(Dokumentauszug)
※ ※ ※

Alles, was wir machen, ist ein alter Hut

Von einem, der auszog, um was Altes neu zu lernen.

Text von Thomas Maurer · Fotos von Ingo Pertramer

Zuckerl!“, schrie der staatlich geprüfte Meisterfotograf Pertramer unüberhörbar erregt ins Telefon. „Da gibt’s einen, der macht Zuckerl! Selber! Da müss’ ma hin!“

„Gemach, junger Freund“, erwiderte ich. „Da bin ich der Falsche. Das bisserl Zucker, das ich überhaupt verbrauche, dient zu 95 Prozent dazu, Paradeissaucen paradeisiger schmecken zu lassen. Zirka drei Mal im Jahr tu ich mir aus purem Mutwillen welchen in den Kaffee. Und Zuckerl habe ich überhaupt, zumindest für den Eigenbedarf, zuletzt so um 1982 gekauft.“

„Ich hab aber schon einen Termin dort ausgemacht“, konterte der Lichtbildner schlagfertig. Und so begab es sich, dass ich eines schönen Vormittags die Herrengasse in Richtung des historischen Hochhauses entlangmarschierte und dort die Zuckerlwerkstatt betrat.

Die Luft ist süß. Es riecht aber nicht eigentlich nach etwas Bestimmtem, wenn auch der brodelnde Zuckertopf eine dezente Karamellnote ausströmt. Es ist eher, als hätte hier die Luft selbst einen anderen Charakter als draußen, wie sich das ja für einen magischen Ort auch gehört. Denn natürlich war ich, mag ich mich auch hundert Mal zum Süßigkeitenignoranten ausgewachsen haben, ebenfalls einmal ein Kind, und zwar ein ganz normales, g’naschtiges, in dem schon der Klang des Wortes „Zuckerlwerkstatt“ sämtliche Neuronen zum Feuern und sämtliche Speicheldrüsen zum Safteln gebracht und der leibhaftige Besuch einer solchen vermutlich die Überzeugung hinterlassen hätte, dass dies bereits der Höhepunkt des Lebens war und nichts annähernd so Grandioses mehr nachkommen kann.

Zumal es im blitzsauberen Verkaufsraum der ­Zuckerlwerkstatt tatsächlich so aussieht, als ob man ohne viel umzuräumen eine Szene eines Old-School-Disneyfilms drehen könnte: appetitlichste Gläser, gefüllt mit farbenprächtigstem Naschwerk, adretteste Verkäuferinnen und blankeste Arbeitsflächen – hier könnte jederzeit ein Rad schlagender Dick Van Dyke hereinwirbeln und ein beschwingtes Lied über die Wonnen des Zuckerschleckens anstimmen.

※ ※ ※

(Bereitgestellte Einträge)
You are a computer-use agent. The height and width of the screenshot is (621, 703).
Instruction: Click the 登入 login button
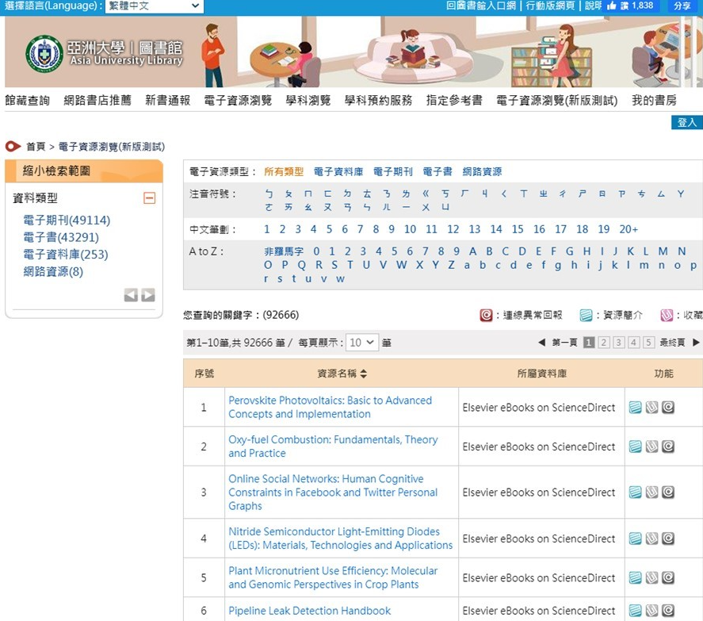click(686, 124)
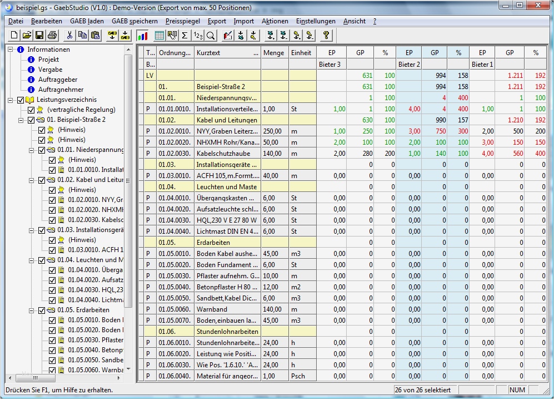Viewport: 554px width, 399px height.
Task: Open the Einstellungen menu
Action: tap(316, 21)
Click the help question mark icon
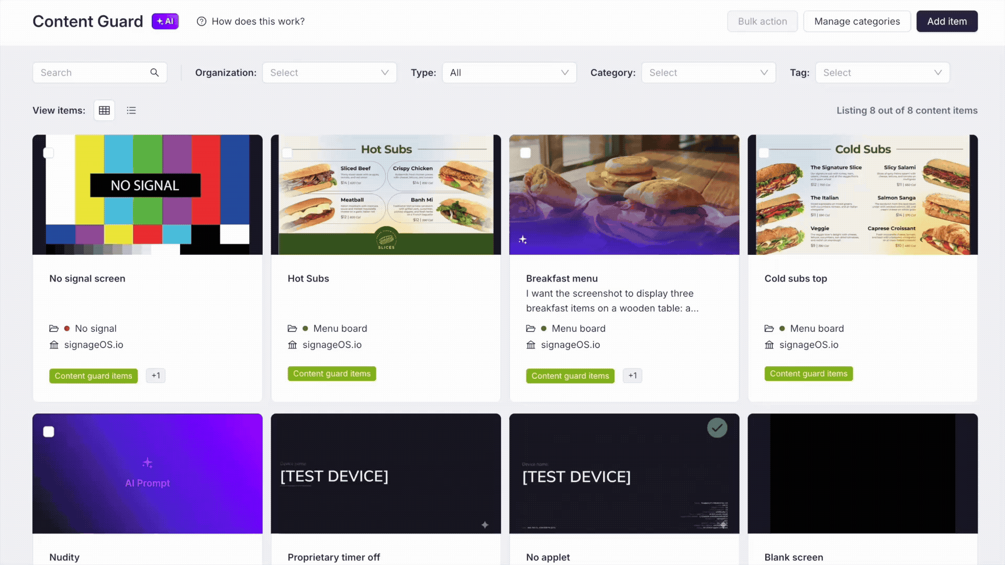 click(202, 21)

※ ※ ※

(Aufgabe) Führe den Bericht über den Besuch in der Zuckerlwerkstatt im selben Stil und aus derselben Ich-Perspektive weiter, beginnend nach seinem letzten Satz.

(Ergebnis der Übung)
Der hiesige Dick Van Dyke aber heißt Christian Mayer und begrüßt uns ganz normal, auf zwei Beinen und mit Sprechstimme, obwohl er tatsächlich auch singen könnte. Immerhin hat er damit, ehe er sich be­rufen fühlte, die alte Wiener Zuckerltradition vor dem Aussterben zu bewahren, vorwiegend sein Geld verdient. Und mit Fotografie. Ein Star ist er aber dann überraschend mit seinem neuen Beruf geworden, einem Beruf, den zu ergreifen auch ihn selbst eher überrascht hat.

Auslöser war, dass Christian, wie Paulus vor Damaskus, ein Erlebnis hatte, nach dem nichts mehr so war wie davor. Aber halt nicht in Damaskus, sondern in Schweden, wo er mit seiner Frau Maria 2012 auf Urlaub war. Und es war auch nicht der Anblick Gottes, der den abrupten Wechsel im Lebenswandel zeitigte, sondern der einer – erraten – hübschen kleinen Zuckerlmanufaktur.

Das Licht haben bei dieser Gelegenheit beide Eheleute gesehen. Gattin Maria, bis dahin Juristin, kündigte umgehend in der Kanzlei, und seit Oktober 2013 leiten die beiden die Firma, und zwar recht erfolgreich. Die Top-Innenstadtlage hat sich, trotz ortsüblicher, also horrender Miete, als die richtige Entscheidung erwiesen, spätestens seit die hiesigen Zuckerl, die ebenso sehr Augenweide wie Gaumenfreude sind, es 2018 ins New York Times Magazine geschafft haben. Heute wird das kleine Geschäft in Reiseführern und auf Urlaubsportalen als Shopping-Must-see angeführt, was einen soliden Grundumsatz gewährleistet und eine zusätzliche Werkstatt im 4. Bezirk sowie eine von einer jungen Zuckerlenthusiastin weitgehend selbstständig geführte Dependance in Salzburg ermöglicht hat.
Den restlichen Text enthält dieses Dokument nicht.